**Vorliegender Text**
= = = =
Es wird düster um Lara: Shadow of the Tomb Raider erinnert in Zügen an die Rambo-Filme. Foto: Square Enix

Lara als lautloser Killer

In Shadow of the Tomb Raider gibt es natürlich auch Waffen und dementsprechend Kämpfe mit Gegnern. Jaguare etwa werden jägertypisch mit Pfeil und Bogen erledigt. Für die gepanzerten Trinity-Soldaten braucht es da mehr Durchschlagskraft: Maschinengewehre, Pistolen, Schrotflinten. Lara greift, wie sollte es auch anders sein, in Shadow of the Tomb Raider auch gerne aus dem Schatten heraus an. Das Spiel erinnert ein wenig an die Rambo-Filme, wenn Lara sich mit Schlamm einschmiert, sich in einem Gebüsch versteckt und die Fieslingen mit ihrer Spitzaxt  aus dem Hinterhalt erlegt. Solche Action-Passagen sind selten im neuen Teil, dafür aber intensiver.

Nebenschauplätze

Schade ist, dass Shadow of the Tomb Raider "schlauchiger" wirkt, als seine Vorgänger. Das bedeutet, dass der Spieler durch das Leveldesign eingeschränkt und so zum nächsten Ziel geleitet wird. Das bezieht sich vor allem auf die Dschungel-Abschnitte. Die großen Städten Kuwaq Yaku, Paititi und San Juan sind nahezu frei zu erkunden.

Kletterpassagen wie in dieser Höhle sind eine der großen Stärken von Shadow of the Tomb Raider. Foto: Square Enix

Apropos Erkundung: Wir haben schon erwähnt, wie schön Shadow of the Tomb Raider aussieht. In dieser optisch hervorragenden Welt machen die Sprung- und Kletterpassagen in Höhlen, Gräbern oder im Dschungel gleich doppelt Spaß, und so mancher Absturz von einem Felsen in spitze Holzpfähle wird umso leichter verziehen. Das Erkunden und Rätseln sind große Stärken von Shadow of the Tomb Raider.

Das hat uns nicht gefallen

Überall im virtuellen Peru liegen Gegenstände herum, die Lara einsammeln kann und aus denen sie Waffen, Kleidung oder Verbesserungen für ihre Ausrüstung herstellen kann. Das ist schön, hat uns beim Spielen nach einiger Zeit aber genervt und abgelenkt. Denn wenn der Sammeldrang größer ist, als der Erkundungsdrang, bleibt die Story schon mal links liegen.

Die Charaktere bleiben weitestgehend blass: Weder Lara (rechts) oder Jonah, ihr Freund aus den ersten beiden Teilen, entwickeln sich im Spiel merklich. Foto: Square Enix

Auch wenig überzeugend ist der Bösewicht in Shadow of the Tomb Raider. Dessen und auch Laras Motivation sind recht simpel (herrschen und rächen) und entwickeln sich im Laufe des Spiels auch nicht. Das haben die Vorgänger des Spiels besser gemacht.

Besonders frustrierend waren aber die langen Ladezeiten. Wir haben Shadow of the Tomb Raider auf einer Xbox One getestet. Allein der Spielstart dauert bis zu zwei Minuten. Eine sogenannte "Schnellreise" zwischen zwei Lagerfeuern, die als Lade- und Speicherpunkt dienen, dauert mindestens ebenso lang. Puh. Vielleicht kann hier ein Patch in der Zukunft Abhilfe schaffen.
= = = =
**Gespeicherte Daten**
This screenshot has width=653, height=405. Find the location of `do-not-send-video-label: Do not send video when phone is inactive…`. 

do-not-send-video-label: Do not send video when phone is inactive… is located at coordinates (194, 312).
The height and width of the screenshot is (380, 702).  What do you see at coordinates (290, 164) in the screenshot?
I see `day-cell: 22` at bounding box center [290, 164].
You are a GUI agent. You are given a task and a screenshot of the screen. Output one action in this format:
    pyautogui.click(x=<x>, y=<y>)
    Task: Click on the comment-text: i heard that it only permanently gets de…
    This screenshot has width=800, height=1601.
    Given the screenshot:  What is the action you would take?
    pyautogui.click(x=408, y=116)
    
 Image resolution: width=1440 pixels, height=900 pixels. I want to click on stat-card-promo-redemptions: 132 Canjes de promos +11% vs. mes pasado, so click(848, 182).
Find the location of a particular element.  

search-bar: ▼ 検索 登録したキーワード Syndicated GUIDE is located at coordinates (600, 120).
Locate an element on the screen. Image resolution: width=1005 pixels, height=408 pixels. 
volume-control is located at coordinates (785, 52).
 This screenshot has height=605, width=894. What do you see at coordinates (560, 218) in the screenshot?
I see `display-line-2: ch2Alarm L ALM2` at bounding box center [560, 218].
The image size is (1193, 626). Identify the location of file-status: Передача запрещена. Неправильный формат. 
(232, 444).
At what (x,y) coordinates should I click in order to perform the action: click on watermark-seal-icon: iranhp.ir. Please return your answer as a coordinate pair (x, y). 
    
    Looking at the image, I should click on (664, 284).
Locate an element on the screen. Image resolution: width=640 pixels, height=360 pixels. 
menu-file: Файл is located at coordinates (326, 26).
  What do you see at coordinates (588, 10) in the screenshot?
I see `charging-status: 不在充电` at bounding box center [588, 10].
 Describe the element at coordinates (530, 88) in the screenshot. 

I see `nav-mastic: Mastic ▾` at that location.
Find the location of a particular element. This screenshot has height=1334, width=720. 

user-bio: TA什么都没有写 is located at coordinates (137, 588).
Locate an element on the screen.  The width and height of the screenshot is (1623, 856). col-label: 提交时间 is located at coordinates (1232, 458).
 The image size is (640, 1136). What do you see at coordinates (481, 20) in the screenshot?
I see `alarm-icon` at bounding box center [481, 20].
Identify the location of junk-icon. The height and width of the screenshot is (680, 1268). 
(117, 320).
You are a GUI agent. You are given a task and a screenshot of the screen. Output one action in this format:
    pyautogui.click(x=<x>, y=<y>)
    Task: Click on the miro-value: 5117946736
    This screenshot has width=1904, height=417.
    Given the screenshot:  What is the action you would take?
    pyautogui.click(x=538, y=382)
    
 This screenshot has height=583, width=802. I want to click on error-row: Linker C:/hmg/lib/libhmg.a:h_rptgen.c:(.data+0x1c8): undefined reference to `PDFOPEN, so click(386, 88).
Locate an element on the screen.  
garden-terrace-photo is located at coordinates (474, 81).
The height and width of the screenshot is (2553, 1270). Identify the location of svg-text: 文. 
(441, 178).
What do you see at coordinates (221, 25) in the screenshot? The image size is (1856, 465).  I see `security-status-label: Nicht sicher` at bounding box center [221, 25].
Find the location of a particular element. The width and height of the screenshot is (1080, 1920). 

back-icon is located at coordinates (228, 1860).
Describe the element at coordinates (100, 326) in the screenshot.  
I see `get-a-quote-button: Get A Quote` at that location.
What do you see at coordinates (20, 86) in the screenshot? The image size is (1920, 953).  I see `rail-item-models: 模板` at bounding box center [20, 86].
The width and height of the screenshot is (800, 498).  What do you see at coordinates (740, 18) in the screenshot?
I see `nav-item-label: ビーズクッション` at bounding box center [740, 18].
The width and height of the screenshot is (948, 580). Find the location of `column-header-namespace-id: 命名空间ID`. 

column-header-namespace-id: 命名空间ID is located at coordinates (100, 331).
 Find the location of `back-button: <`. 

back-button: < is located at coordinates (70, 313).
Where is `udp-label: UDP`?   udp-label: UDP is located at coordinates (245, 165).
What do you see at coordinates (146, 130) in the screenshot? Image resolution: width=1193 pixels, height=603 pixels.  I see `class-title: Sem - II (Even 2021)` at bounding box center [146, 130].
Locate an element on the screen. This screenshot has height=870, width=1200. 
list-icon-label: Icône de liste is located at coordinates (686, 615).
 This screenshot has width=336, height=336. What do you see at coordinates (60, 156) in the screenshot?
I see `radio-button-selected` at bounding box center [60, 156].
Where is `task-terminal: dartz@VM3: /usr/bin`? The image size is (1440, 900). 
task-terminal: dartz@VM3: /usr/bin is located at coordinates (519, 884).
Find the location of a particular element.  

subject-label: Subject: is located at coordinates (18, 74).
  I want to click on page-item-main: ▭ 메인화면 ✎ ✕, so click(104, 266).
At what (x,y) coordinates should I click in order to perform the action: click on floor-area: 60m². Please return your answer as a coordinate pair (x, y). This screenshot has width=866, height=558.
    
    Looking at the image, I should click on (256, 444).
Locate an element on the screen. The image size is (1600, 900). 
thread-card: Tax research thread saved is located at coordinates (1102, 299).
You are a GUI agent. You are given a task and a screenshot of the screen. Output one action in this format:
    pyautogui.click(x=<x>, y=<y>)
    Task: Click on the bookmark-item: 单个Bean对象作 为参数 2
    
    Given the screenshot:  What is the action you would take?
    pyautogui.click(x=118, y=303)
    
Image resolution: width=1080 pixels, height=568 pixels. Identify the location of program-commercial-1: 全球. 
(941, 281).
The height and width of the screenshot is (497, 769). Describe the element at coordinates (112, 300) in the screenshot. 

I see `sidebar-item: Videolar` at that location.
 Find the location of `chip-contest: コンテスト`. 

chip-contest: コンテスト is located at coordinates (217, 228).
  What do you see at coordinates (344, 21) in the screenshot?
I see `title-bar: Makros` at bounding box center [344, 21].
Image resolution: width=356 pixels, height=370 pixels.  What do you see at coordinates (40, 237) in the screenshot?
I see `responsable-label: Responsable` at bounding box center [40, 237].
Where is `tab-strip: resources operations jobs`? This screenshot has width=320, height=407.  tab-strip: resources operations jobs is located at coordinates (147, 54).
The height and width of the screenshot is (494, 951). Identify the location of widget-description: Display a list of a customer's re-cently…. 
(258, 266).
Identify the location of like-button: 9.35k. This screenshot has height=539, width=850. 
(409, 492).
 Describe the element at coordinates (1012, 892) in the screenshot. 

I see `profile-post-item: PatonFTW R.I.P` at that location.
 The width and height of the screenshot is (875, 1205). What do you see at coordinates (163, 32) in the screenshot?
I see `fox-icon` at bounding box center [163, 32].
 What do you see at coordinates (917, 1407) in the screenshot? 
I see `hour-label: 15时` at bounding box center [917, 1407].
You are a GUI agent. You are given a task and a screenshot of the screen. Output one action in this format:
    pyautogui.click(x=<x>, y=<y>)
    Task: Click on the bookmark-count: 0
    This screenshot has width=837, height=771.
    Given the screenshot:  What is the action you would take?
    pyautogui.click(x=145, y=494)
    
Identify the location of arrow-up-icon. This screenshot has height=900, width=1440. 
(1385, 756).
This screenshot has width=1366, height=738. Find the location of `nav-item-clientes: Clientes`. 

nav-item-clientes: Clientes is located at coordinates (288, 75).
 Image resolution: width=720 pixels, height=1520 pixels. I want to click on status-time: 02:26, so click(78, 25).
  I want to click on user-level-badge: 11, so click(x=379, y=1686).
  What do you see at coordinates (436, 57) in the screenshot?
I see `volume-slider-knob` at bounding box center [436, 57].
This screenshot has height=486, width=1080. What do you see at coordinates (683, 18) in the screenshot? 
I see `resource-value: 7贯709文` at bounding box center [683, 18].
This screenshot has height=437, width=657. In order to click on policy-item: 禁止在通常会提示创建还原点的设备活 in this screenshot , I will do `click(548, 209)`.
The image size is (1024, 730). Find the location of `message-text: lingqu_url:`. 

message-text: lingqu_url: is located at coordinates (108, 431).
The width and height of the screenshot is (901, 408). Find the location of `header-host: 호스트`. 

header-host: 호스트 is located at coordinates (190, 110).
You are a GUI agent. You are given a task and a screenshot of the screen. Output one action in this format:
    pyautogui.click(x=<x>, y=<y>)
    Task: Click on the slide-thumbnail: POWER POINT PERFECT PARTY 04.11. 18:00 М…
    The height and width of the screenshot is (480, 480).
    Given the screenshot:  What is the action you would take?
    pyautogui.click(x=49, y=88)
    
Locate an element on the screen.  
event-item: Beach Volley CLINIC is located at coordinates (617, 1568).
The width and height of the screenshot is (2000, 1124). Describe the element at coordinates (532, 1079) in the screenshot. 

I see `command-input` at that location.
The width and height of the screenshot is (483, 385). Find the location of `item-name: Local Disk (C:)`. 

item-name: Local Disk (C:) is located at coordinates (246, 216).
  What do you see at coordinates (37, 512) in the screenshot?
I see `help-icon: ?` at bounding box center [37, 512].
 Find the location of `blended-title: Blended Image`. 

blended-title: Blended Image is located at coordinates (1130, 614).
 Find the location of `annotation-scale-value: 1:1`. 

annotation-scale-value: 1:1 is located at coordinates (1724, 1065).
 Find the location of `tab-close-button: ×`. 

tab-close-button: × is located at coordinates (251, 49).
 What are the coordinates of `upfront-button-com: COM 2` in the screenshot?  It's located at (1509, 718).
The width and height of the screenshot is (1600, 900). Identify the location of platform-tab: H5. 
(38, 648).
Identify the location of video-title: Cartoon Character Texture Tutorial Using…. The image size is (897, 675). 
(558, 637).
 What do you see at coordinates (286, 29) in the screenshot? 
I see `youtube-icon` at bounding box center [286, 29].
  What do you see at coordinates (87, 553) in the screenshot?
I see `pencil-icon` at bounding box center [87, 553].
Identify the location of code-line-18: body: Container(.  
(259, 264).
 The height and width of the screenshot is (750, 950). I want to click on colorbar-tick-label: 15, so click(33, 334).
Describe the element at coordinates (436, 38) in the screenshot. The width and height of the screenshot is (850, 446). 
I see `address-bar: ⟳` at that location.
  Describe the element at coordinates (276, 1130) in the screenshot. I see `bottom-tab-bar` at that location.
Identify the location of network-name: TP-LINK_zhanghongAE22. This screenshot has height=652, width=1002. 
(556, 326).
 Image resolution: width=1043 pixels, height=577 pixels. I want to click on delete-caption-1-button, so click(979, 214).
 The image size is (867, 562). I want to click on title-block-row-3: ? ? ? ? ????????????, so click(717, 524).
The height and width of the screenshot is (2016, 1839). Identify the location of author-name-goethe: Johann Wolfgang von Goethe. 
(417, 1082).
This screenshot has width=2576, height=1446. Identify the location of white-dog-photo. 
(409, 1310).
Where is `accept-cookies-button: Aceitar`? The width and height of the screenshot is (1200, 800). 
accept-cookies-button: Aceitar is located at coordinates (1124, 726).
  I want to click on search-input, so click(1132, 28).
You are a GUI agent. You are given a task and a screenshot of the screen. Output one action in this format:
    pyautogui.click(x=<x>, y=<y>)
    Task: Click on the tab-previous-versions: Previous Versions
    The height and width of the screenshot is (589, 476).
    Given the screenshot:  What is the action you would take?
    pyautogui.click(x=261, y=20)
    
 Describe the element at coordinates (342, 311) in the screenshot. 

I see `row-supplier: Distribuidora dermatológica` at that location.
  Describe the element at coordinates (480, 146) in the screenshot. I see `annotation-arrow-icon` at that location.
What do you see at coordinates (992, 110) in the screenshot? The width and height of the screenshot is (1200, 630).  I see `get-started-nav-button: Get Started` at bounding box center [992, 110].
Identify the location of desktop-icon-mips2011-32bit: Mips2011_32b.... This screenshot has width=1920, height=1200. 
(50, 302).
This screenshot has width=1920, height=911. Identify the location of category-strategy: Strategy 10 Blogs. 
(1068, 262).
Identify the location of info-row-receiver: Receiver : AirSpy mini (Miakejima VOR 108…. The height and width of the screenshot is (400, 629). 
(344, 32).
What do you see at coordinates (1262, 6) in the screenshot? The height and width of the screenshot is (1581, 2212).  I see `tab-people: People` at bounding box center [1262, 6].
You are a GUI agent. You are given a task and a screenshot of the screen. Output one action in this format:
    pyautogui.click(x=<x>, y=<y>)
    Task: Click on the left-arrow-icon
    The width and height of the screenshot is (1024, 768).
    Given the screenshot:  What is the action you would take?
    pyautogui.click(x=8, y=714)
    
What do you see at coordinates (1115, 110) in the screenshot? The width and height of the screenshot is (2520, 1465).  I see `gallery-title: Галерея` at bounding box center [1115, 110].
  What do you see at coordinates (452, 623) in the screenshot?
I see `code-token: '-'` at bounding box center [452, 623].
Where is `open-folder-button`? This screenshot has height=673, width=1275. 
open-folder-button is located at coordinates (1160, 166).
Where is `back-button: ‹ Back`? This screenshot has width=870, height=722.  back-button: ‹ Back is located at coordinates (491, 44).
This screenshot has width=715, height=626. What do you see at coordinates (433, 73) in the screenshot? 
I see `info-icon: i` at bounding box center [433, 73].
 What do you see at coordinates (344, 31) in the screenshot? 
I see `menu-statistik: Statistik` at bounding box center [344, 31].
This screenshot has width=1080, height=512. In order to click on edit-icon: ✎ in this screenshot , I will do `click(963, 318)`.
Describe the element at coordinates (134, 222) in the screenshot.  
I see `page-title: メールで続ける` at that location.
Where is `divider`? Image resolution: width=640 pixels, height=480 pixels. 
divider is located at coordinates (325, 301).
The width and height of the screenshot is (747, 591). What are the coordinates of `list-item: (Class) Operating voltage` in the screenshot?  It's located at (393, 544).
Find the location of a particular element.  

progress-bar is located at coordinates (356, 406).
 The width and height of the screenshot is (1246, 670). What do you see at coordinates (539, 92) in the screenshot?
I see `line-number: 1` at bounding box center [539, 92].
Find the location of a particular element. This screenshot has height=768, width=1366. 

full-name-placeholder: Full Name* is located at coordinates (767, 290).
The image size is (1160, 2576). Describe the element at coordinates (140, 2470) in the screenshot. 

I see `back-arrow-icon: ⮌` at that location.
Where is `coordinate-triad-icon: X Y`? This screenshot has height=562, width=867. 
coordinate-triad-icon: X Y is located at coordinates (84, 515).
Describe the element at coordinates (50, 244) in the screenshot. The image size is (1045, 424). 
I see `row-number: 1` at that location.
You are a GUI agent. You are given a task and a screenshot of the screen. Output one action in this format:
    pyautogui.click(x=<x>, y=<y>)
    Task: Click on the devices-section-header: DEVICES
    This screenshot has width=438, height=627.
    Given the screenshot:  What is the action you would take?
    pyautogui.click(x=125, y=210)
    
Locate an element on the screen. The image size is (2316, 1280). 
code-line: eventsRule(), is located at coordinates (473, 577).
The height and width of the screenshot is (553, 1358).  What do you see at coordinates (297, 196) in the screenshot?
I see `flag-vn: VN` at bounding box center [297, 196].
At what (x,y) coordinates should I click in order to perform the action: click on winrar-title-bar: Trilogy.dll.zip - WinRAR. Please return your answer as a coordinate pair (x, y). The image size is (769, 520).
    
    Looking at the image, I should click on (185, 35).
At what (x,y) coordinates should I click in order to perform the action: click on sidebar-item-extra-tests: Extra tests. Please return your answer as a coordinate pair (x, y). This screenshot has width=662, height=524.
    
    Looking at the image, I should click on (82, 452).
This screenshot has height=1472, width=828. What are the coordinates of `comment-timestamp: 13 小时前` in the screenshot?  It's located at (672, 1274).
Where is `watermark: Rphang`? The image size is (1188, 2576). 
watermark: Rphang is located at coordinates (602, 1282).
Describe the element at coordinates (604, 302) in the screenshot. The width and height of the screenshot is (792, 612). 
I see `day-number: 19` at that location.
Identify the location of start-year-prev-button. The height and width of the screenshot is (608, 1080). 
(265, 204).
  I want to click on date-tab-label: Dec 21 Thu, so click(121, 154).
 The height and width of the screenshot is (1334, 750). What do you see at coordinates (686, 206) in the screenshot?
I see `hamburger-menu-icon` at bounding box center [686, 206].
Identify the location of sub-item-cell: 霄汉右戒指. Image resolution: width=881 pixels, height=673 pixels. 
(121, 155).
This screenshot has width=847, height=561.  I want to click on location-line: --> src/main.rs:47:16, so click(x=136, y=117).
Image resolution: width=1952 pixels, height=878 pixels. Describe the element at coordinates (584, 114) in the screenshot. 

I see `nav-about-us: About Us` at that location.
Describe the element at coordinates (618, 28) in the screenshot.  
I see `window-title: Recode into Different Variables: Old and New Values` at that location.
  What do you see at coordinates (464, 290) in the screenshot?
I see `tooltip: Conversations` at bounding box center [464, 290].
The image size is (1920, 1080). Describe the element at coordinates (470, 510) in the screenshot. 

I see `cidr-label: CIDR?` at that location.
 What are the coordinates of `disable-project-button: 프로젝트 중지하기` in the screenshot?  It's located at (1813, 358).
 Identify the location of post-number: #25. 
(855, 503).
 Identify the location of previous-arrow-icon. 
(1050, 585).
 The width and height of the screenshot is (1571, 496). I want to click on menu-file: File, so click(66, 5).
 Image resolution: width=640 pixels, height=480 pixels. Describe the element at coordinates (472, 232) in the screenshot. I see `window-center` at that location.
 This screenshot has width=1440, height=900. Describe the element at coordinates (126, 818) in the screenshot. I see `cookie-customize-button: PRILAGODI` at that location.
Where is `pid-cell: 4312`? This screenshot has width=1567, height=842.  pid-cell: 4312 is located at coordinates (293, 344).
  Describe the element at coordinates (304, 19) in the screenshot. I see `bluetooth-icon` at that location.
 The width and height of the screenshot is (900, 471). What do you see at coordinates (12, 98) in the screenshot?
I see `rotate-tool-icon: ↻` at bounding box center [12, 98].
= = = =
**Arbeitsanweisung A**
Übernehmen Sie aus dem Testbericht zu Shadow of the Tomb Raider wortgetreu den Abschnitt, der bei "Überall im virtuellen" beginnt und bei "mal links liegen." endet.
**Arbeitsanweisung B**
Auf welcher Konsole wurde Shadow of the Tomb Raider laut Testbericht getestet?
**Arbeitsanweisung C**
Erläutern Sie in ein bis drei Sätzen, warum das Einsammeln von Gegenständen die Tester laut Testbericht nach einiger Zeit störte.

**Antwortfeld A**
Überall im virtuellen Peru liegen Gegenstände herum, die Lara einsammeln kann und aus denen sie Waffen, Kleidung oder Verbesserungen für ihre Ausrüstung herstellen kann. Das ist schön, hat uns beim Spielen nach einiger Zeit aber genervt und abgelenkt. Denn wenn der Sammeldrang größer ist, als der Erkundungsdrang, bleibt die Story schon mal links liegen.

**Antwortfeld B**
Auf einer Xbox One.

**Antwortfeld C**
Überall im virtuellen Peru liegen Gegenstände, aus denen Lara Waffen, Kleidung oder Verbesserungen für ihre Ausrüstung herstellen kann, und das Sammeln lenkte beim Spielen ab. Wenn der Sammeldrang größer ist als der Erkundungsdrang, bleibt die Story schon mal links liegen.